The same pattern was visible in Egypt, Nigeria, and other countries where Europeans attempted “indirect rule,” a term coined by the British proconsul Frederick Lugard: it was not always indirect, but it was generally successful. Admittedly that may be more of a testament to the weakness of local resistance than to the brilliance of European administrators. But there is no doubt that Lyautey and Gallieni had elucidated timeless precepts of great value—as long as they are not carried too far.

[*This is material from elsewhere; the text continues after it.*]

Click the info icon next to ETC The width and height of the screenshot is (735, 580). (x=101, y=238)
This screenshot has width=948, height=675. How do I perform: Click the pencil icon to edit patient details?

“Civil action” has to be part of any successful counterinsurgency. That does not mean, however, that it can be a substitute for military action. What Hubert Lyautey and countless other soldiers found was that counterinsurgency warfare requires a complex mixture of political and military action whose exact contours have to be determined by the “right man” on the spot. Perhaps Lyautey’s most valuable c
ontribution was to stress the need for “flexibility, elasticity, adaptation to time, place, and circumstance” rather than trying to impose a standard schoolhouse solution on complex and variegated situations. To get the kind of officers he wanted, Lyautey encouraged his subordinates to seek advanced degrees—a novel trend in a force that, like most modern militaries, was generally contemptuous of intellectuals. “He who is only a soldier is a bad soldier,” Lyautey said. A good soldier must be a “complete man” with “an open mind on everything.”124
Lyautey himself was a model soldier-administrator. But the kind of colonialism he practiced so successfully, which depended on a small number of European soldiers and envoys overawing much larger numbers of “natives,” could not last much longer. That was evident from the difficulties encountered by Lyautey’s English counterparts on the other side of Africa, where a colonial revolt was presenting the biggest challenge the British Empire had faced since the American Revolution. Like the American revolutionaries, the Boers were of European ancestry, but the methods they employed and the success they enjoyed would inspire non-European counterparts around the world—not to mention Irish revolutionaries located closer to the heart of the British Empire.
27.
COMMANDOS
Britain’s Near-Defeat in South Africa, 1899–1902
“THE FIRST TIDINGS of unsuccess were received in England with calmness. . . . That was the British way of doing things.” So wrote Leo Amery, a future cabinet minister who was then a correspondent for the Times. (No other identification was thought necessary for Britain’s—and the world’s—leading newspaper.) “But gradually, as fuller news of the campaign . . . began to reach home . . . a feeling of uneasiness began to spring up.”